Smoked Turkey Breast Without Brine

  • Total Time: overnight + 4 hours
  • Yield: Serves 8-10 1x


The most foolproof method for smoking a whole (or half) turkey breast. No brine, tons of flavor! Try this ASAP, trust.


  • 1 turkey breast, 10-12 pounds, thawed
  • 1 tablespoon kosher salt
  • 2 tablespoons sugar
  • 1 tablespoon chili powder
  • 1 tablespoon onion powder
  • 1 tablespoon garlic powder
  • 2 tablespoons oil, any kind you cook with


  1. The night before cooking the turkey, place the turkey skin-side up on a large platter or roasting pan – anything fairly secure that will fit in the fridge.
  2. Mix all of the seasonings together (this is a great all-purpose grilling blend, FYI!).
  3. Drizzle the turkey with the oil, and rub the spice blend all over the turkey, using it all up.
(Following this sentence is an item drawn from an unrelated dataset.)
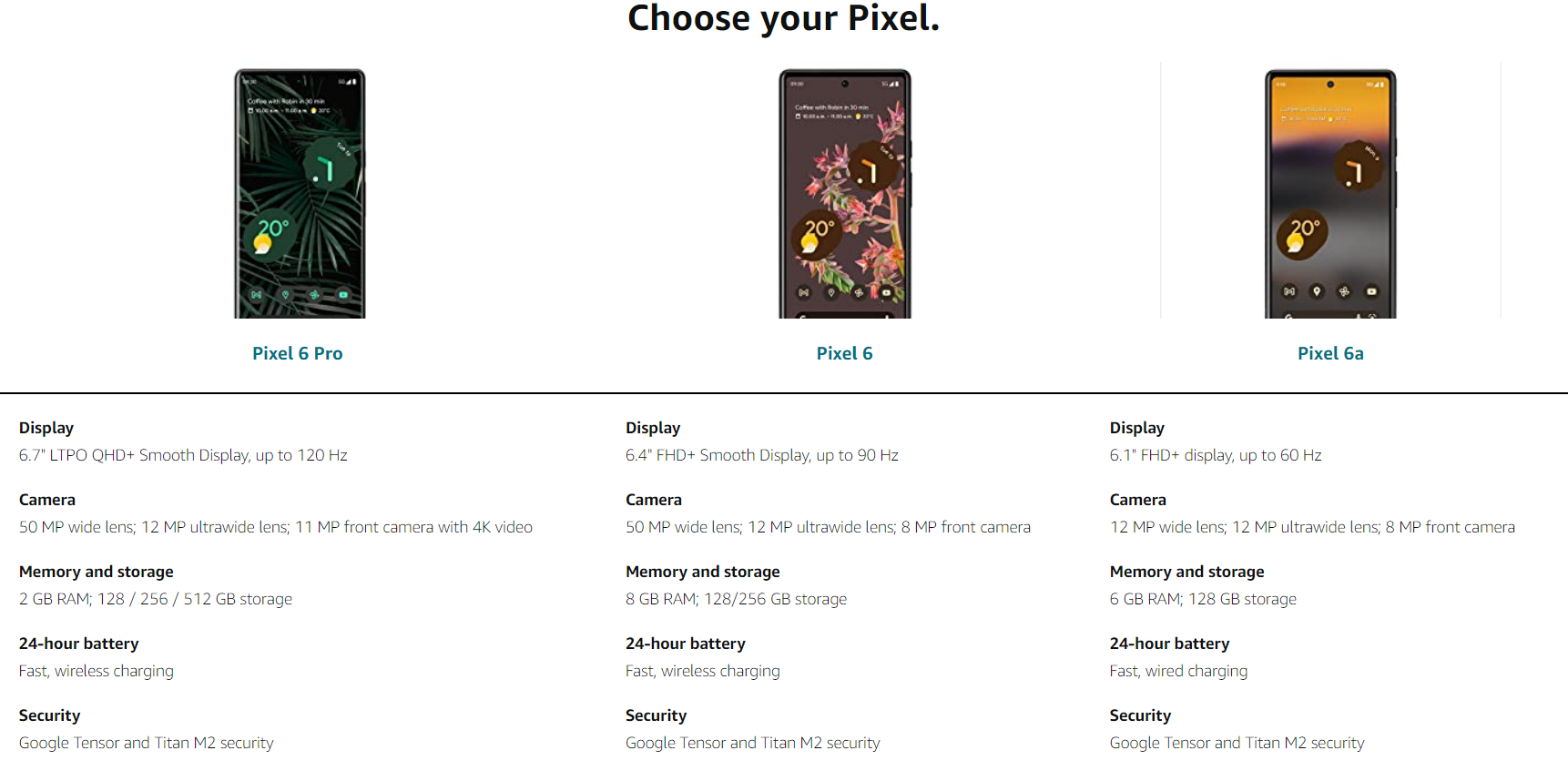
Task: Select the clock widget on the Pixel 6a screen
Action: [1357, 167]
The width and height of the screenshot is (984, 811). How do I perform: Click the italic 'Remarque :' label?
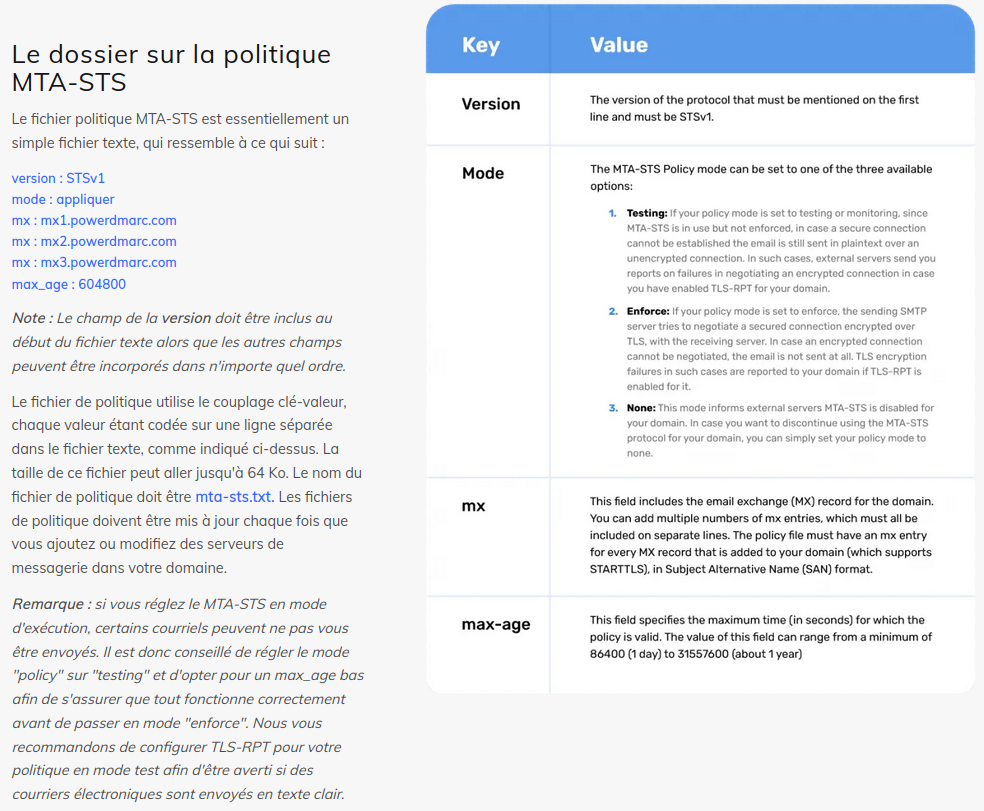(51, 604)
Place the turkey on the platter (or vessel) UNCOVERED in the fridge overnight.
  4. About 6 hours before you’d like to eat, prepare your smoking setup. Smoke the turkey at a low temperature, 175F-200F for about 4 hours, checking the internal temperature with a meat thermometer after 2.5 hours and then every 45 minutes after that.
  5. At this low temperature, plan for about 20 minutes per pound of smoking time. However, be mindful that the size of your turkey, your smoking setup, and how cold your turkey is at the starting point will affect overall cooking time.
  6. The turkey is done when the internal temperature reaches 165F at the thickest part. Remove the turkey from the smoker and let it rest on a platter for 30 minutes (at least) before slicing and serving.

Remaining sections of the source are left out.